Data for review

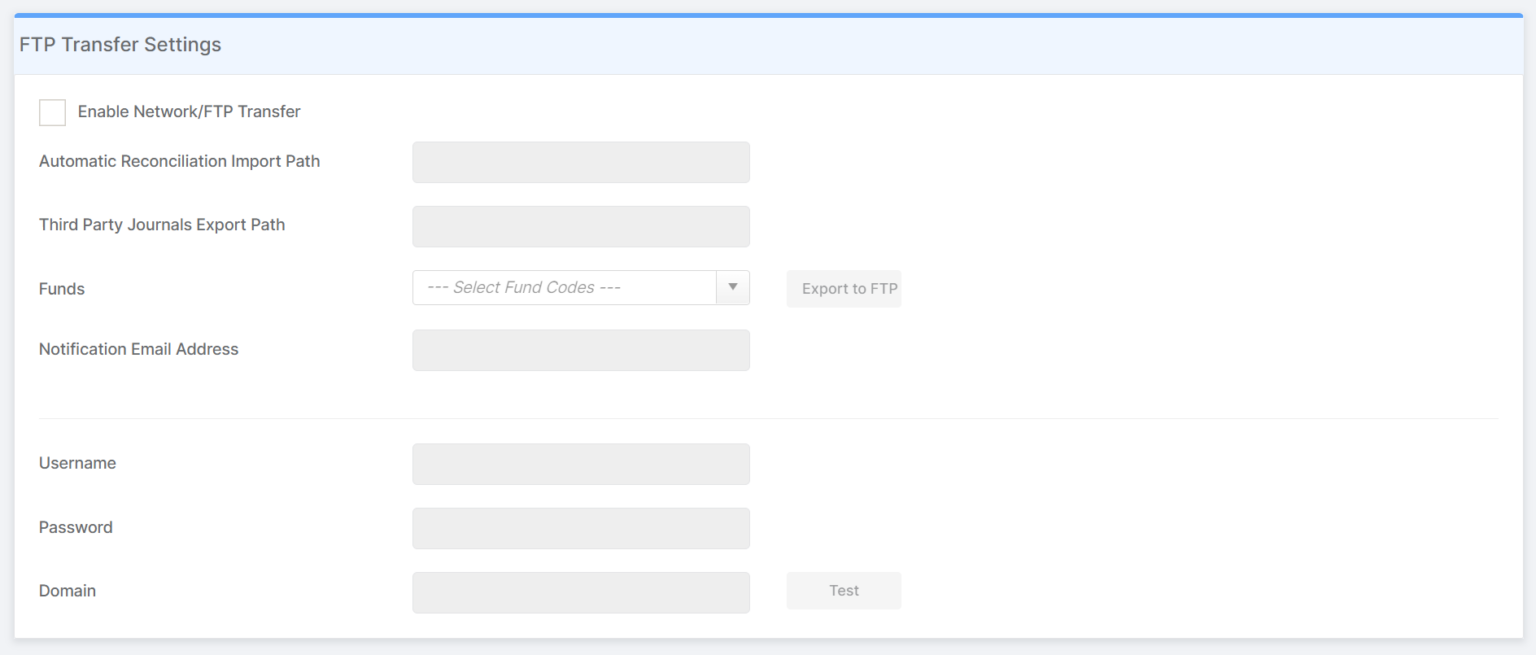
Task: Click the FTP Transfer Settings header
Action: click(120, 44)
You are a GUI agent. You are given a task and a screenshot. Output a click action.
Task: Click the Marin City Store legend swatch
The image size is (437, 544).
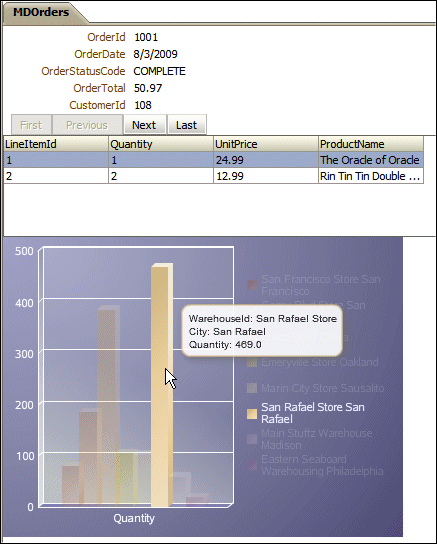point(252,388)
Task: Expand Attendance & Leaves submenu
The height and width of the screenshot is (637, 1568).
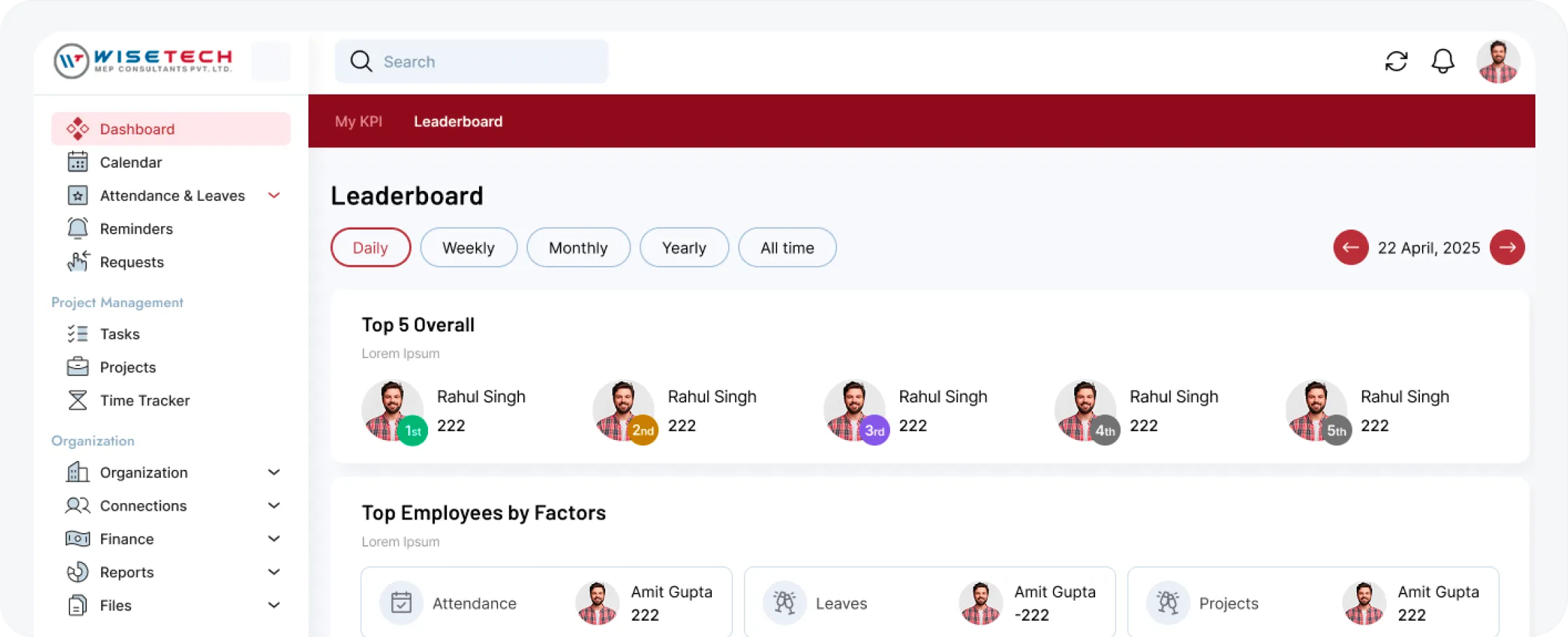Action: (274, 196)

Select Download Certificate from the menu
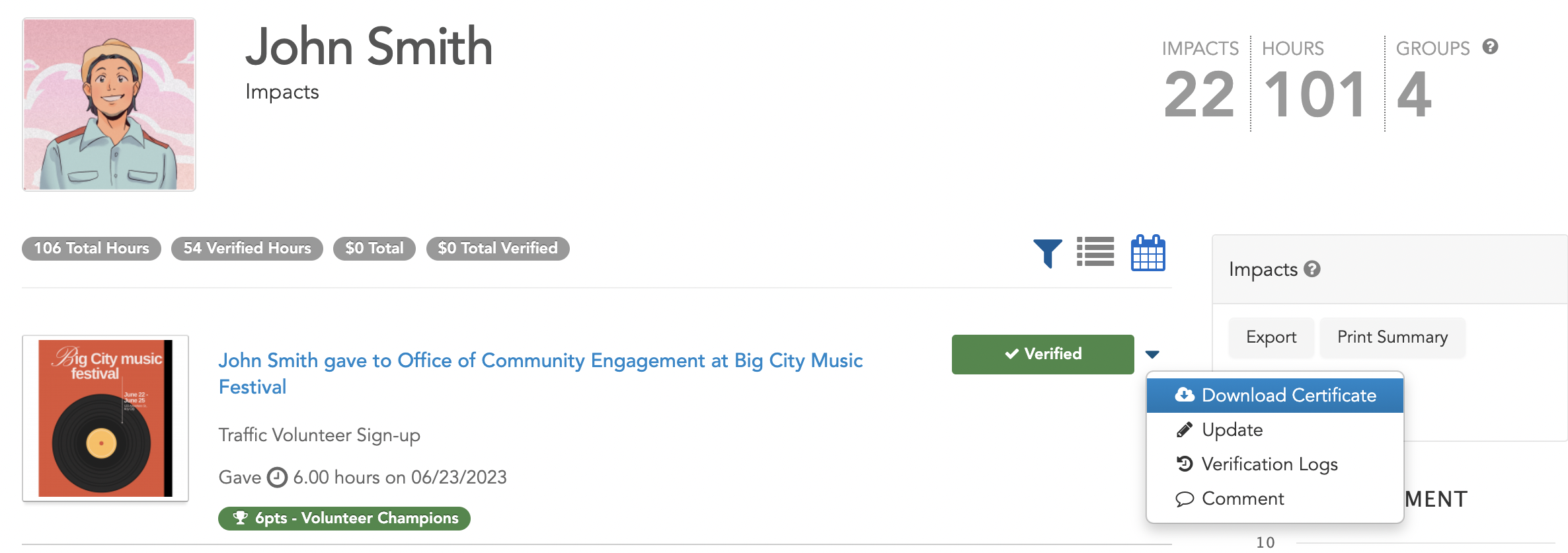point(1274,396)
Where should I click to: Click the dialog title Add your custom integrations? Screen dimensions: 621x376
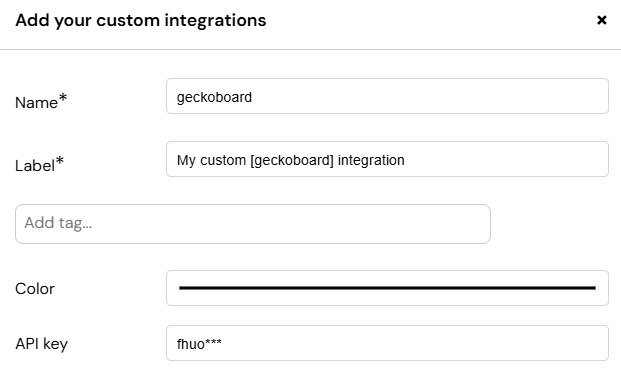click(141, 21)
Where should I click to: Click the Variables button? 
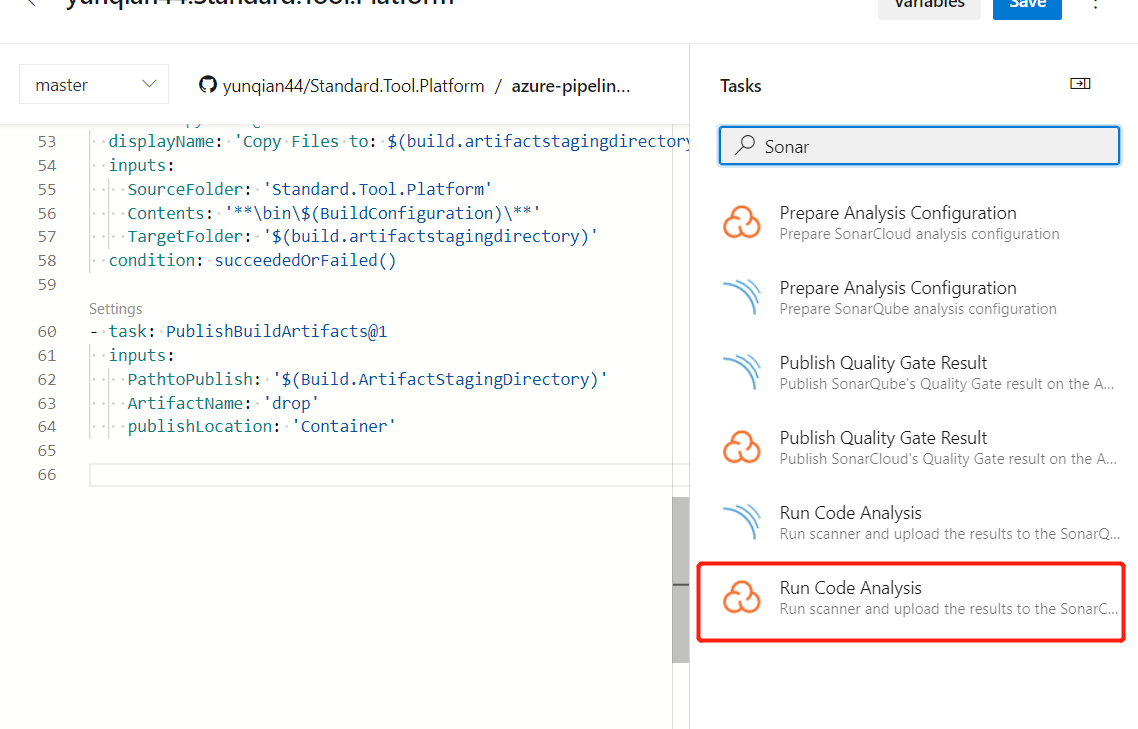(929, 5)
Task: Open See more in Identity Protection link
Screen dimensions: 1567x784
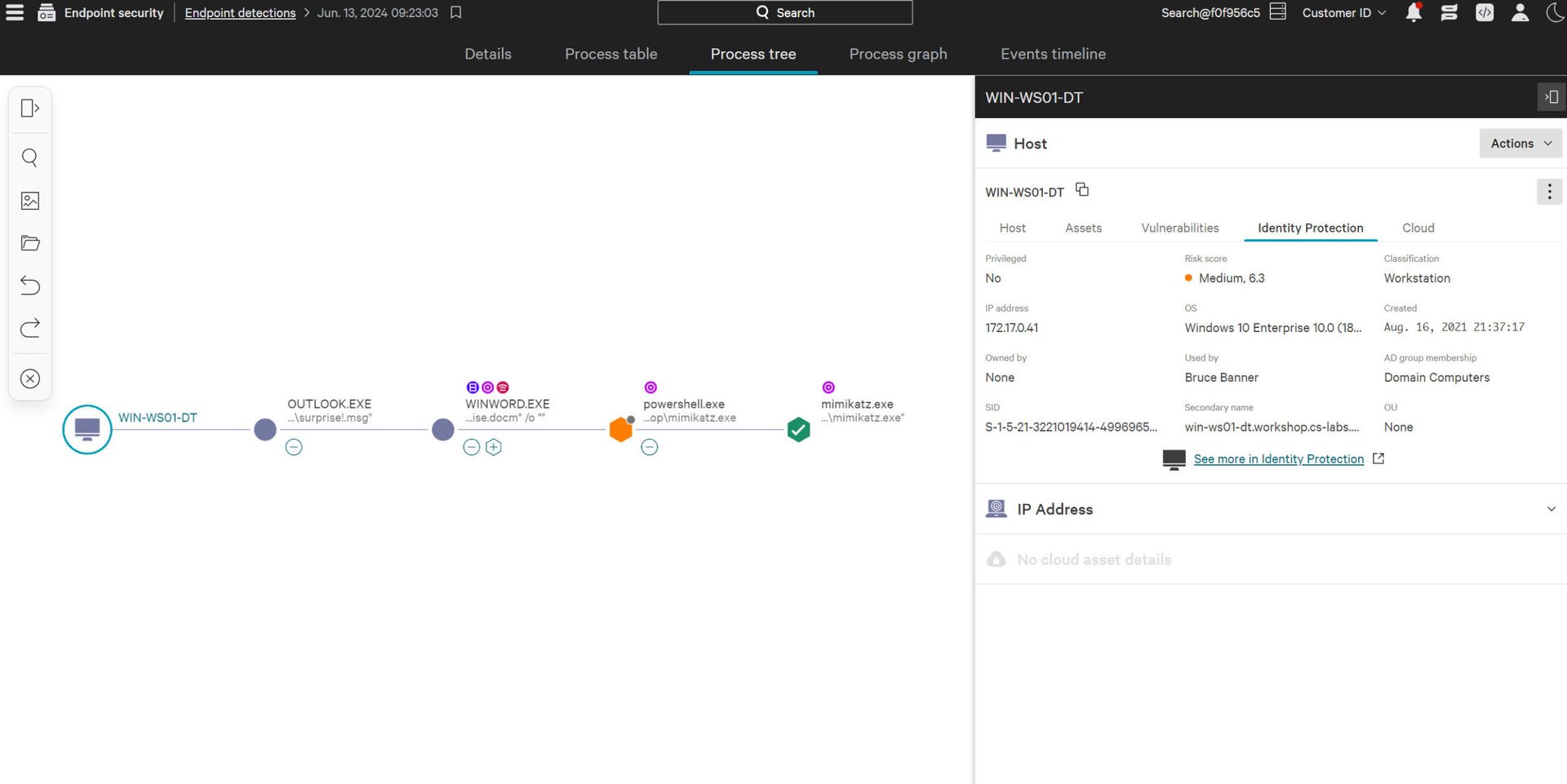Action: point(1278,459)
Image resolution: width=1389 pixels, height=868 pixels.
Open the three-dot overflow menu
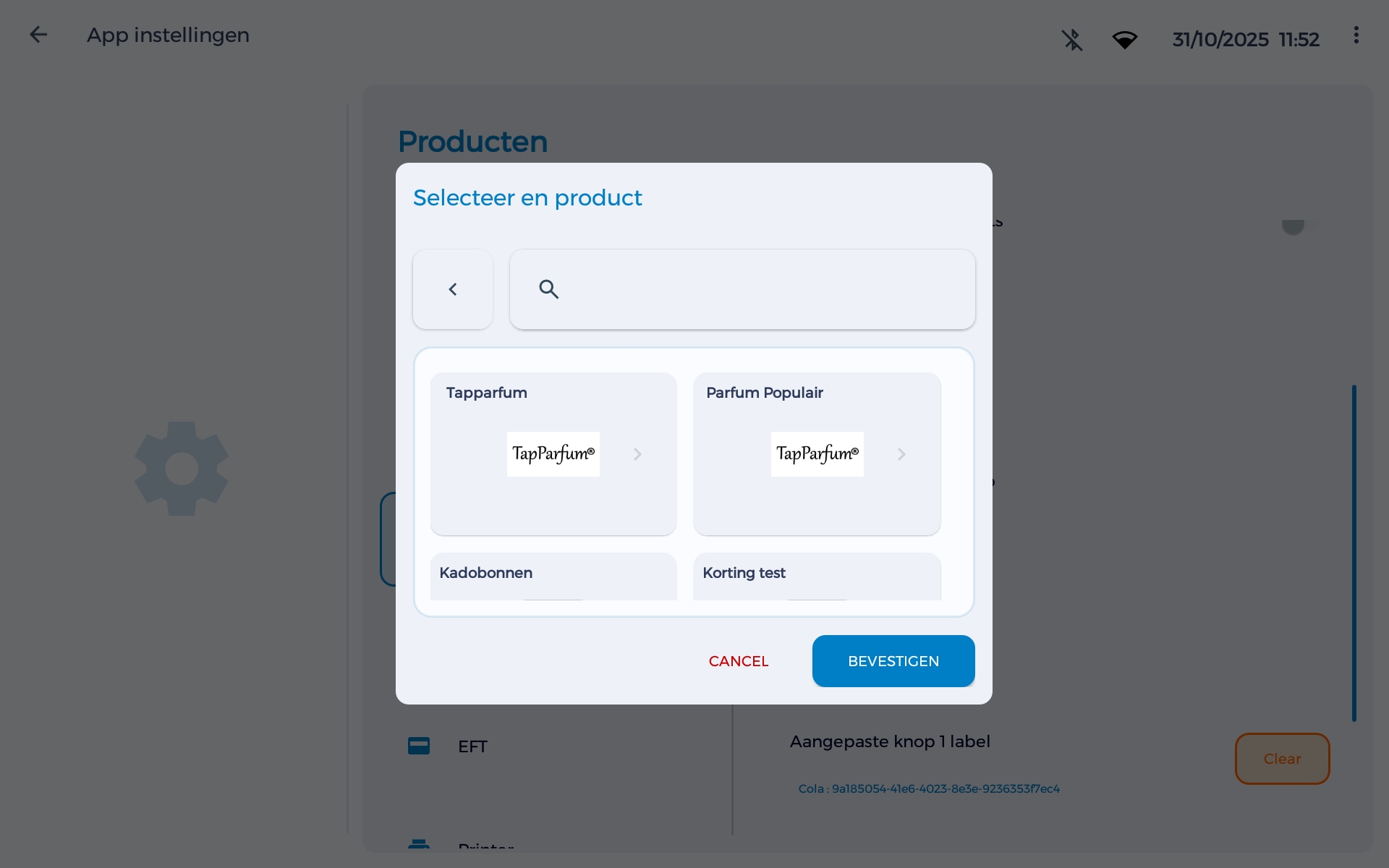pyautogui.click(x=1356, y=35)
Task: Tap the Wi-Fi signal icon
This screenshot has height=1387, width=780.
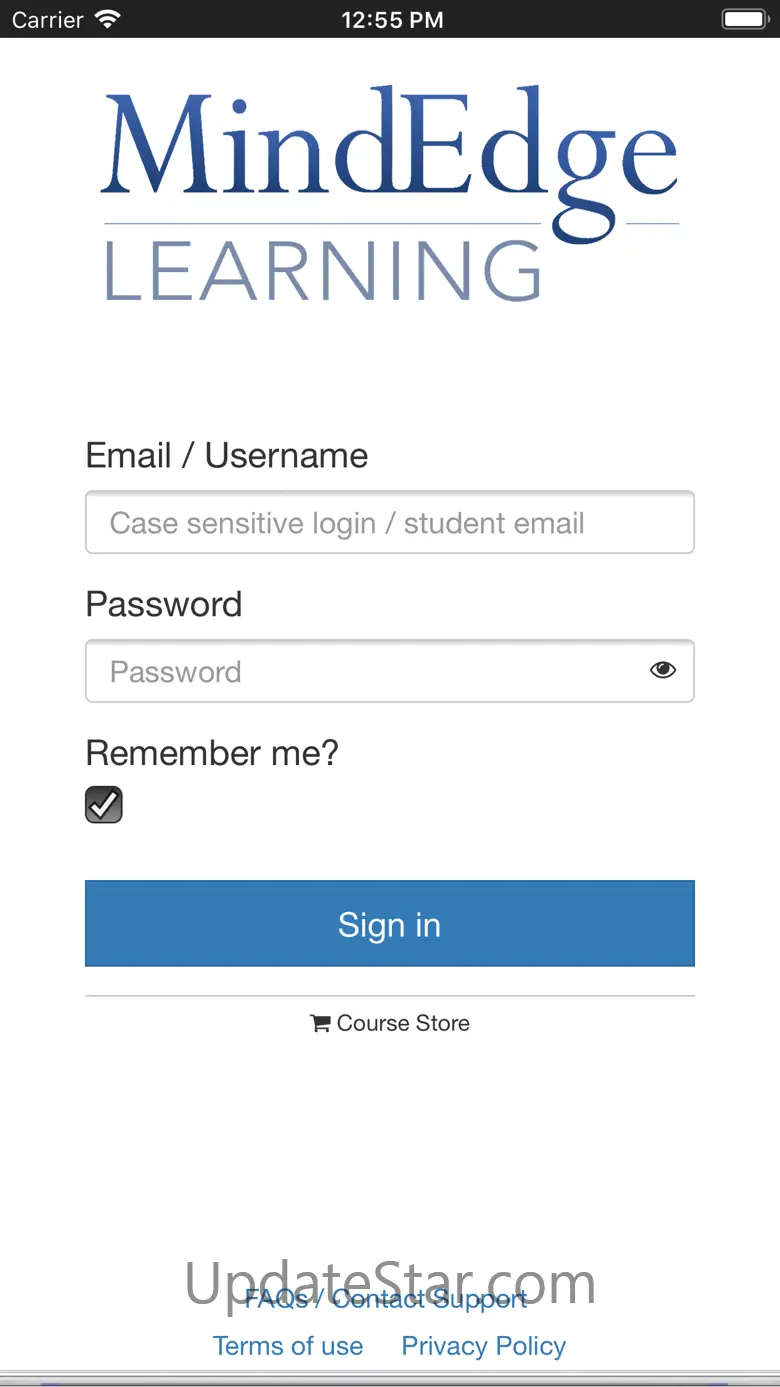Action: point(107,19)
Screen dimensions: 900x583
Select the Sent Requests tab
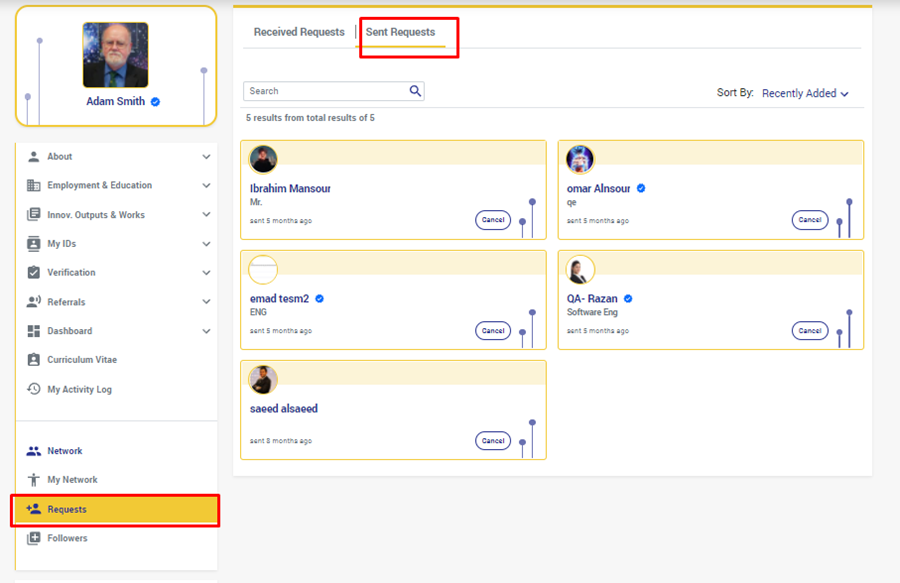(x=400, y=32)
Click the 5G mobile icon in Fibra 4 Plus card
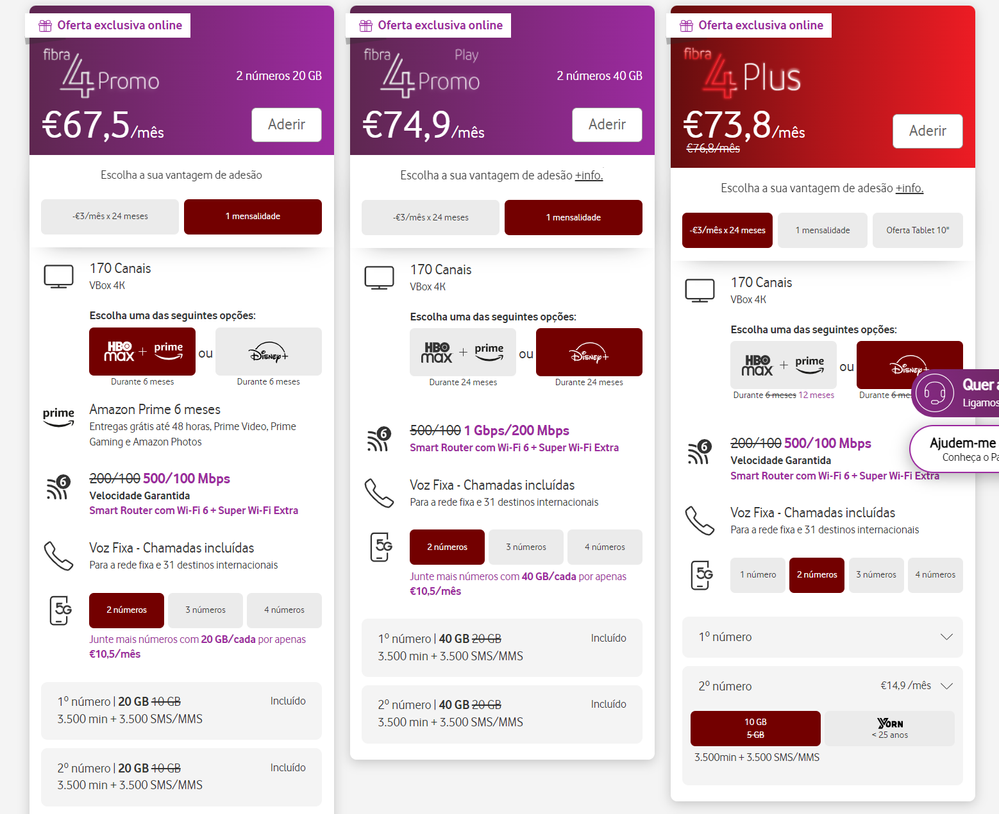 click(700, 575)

Exercise
Reproduce, exactly and without pictures, the lines above from the one containing "Open the three-dot overflow menu" through the last line of the material, both ends included, and nothing more.

Response to this task
Open the three-dot overflow menu
pyautogui.click(x=1356, y=35)
Task: Tap the Wi-Fi signal icon
This screenshot has height=1387, width=780.
Action: point(107,19)
Screen dimensions: 900x583
Select the Sent Requests tab
(x=400, y=32)
Click the 5G mobile icon in Fibra 4 Plus card
 click(700, 575)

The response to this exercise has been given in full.